## DOCUMENT EXCERPT
- - - - - - -
[PATCH 0/2] virtio: Drop out of coroutine context in virtio_load()

Kevin Wolf posted 2 patches 1 year, 2 months ago
Patches applied successfully (tree, apply log)
git fetch https://github.com/patchew-project/qemu tags/patchew/20230905145002.46391-1-kwolf@redhat.com
Maintainers: "Michael S. Tsirkin" <mst@redhat.com>, Juan Quintela <quintela@redhat.com>, Peter Xu <peterx@redhat.com>, Leonardo Bras <leobras@redhat.com>
include/migration/vmstate.h |  8 ++++---
hw/virtio/virtio.c          | 45 ++++++++++++++++++++++++++++++++-----
2 files changed, 45 insertions(+), 8 deletions(-)
[PATCH 0/2] virtio: Drop out of coroutine context in virtio_load()
Posted by Kevin Wolf 1 year, 2 months ago
This fixes a recently introduced assertion failure that was reported to
happen when migrating virtio-net with a failover. The latent bug that
we're executing code in coroutine context that was never supposed to run
there has existed for a long time. However, the new assertion that
callers of bdrv_graph_rdlock_main_loop() don't run in coroutine context
makes it very visible because it's now always a crash.
- - - - - - -
## PROVIDED MATERIAL
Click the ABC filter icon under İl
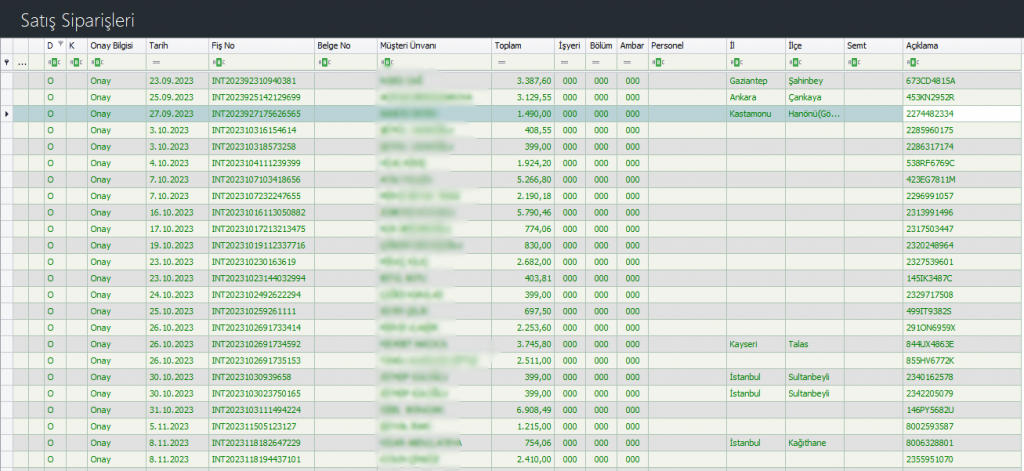Screen dimensions: 1024x471 (735, 62)
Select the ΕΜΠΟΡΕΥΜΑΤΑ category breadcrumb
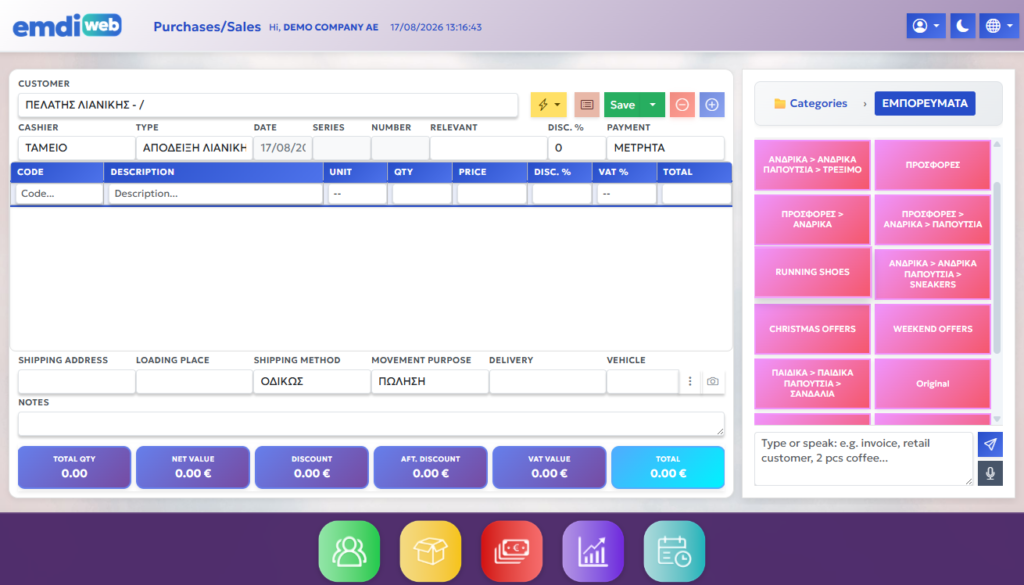The width and height of the screenshot is (1024, 585). (x=925, y=103)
- - - - - - -
## WRITTEN PROBLEM 1
From the virtio patch page, list every person named as a maintainer.
## WRITTEN PROBLEM 2
Please restate the paragraph beginning "This fixes a recently introduced" from the virtio patch page in fewer words, keeping its main facts.
## WRITTEN PROBLEM 3
Continue the virtio patch page from its final sentence.

## EXERCISE RESPONSE 1
Michael S. Tsirkin
Juan Quintela
Peter Xu
Leonardo Bras

## EXERCISE RESPONSE 2
The patch fixes a new assertion failure reported when migrating virtio-net with a failover. The underlying bug has existed for a long time: code runs in coroutine context where it was never meant to run. A new assertion now checks that callers of bdrv_graph_rdlock_main_loop() don't run in coroutine context, so the bug always causes a crash and is very visible.

## EXERCISE RESPONSE 3
Kevin Wolf (2):
  vmstate: Mark VMStateInfo.get/put() coroutine_mixed_fn
  virtio: Drop out of coroutine context in virtio_load()

 include/migration/vmstate.h |  8 ++++---
 hw/virtio/virtio.c          | 45 ++++++++++++++++++++++++++++++++-----
 2 files changed, 45 insertions(+), 8 deletions(-)

-- 
2.41.0
Re: [PATCH 0/2] virtio: Drop out of coroutine context in virtio_load()
Posted by Stefan Hajnoczi 1 year, 2 months ago
On Tue, Sep 05, 2023 at 04:50:00PM +0200, Kevin Wolf wrote:
> This fixes a recently introduced assertion failure that was reported to
> happen when migrating virtio-net with a failover. The latent bug that
> we're executing code in coroutine context that was never supposed to run
> there has existed for a long time. However, the new assertion that
> callers of bdrv_graph_rdlock_main_loop() don't run in coroutine context
> makes it very visible because it's now always a crash.
> 
> Kevin Wolf (2):
>   vmstate: Mark VMStateInfo.get/put() coroutine_mixed_fn
>   virtio: Drop out of coroutine context in virtio_load()
> 
>  include/migration/vmstate.h |  8 ++++---
>  hw/virtio/virtio.c          | 45 ++++++++++++++++++++++++++++++++-----
>  2 files changed, 45 insertions(+), 8 deletions(-)
> 
> -- 
> 2.41.0
> 

Reviewed-by: Stefan Hajnoczi <stefanha@redhat.com>
Re: [PATCH 0/2] virtio: Drop out of coroutine context in virtio_load()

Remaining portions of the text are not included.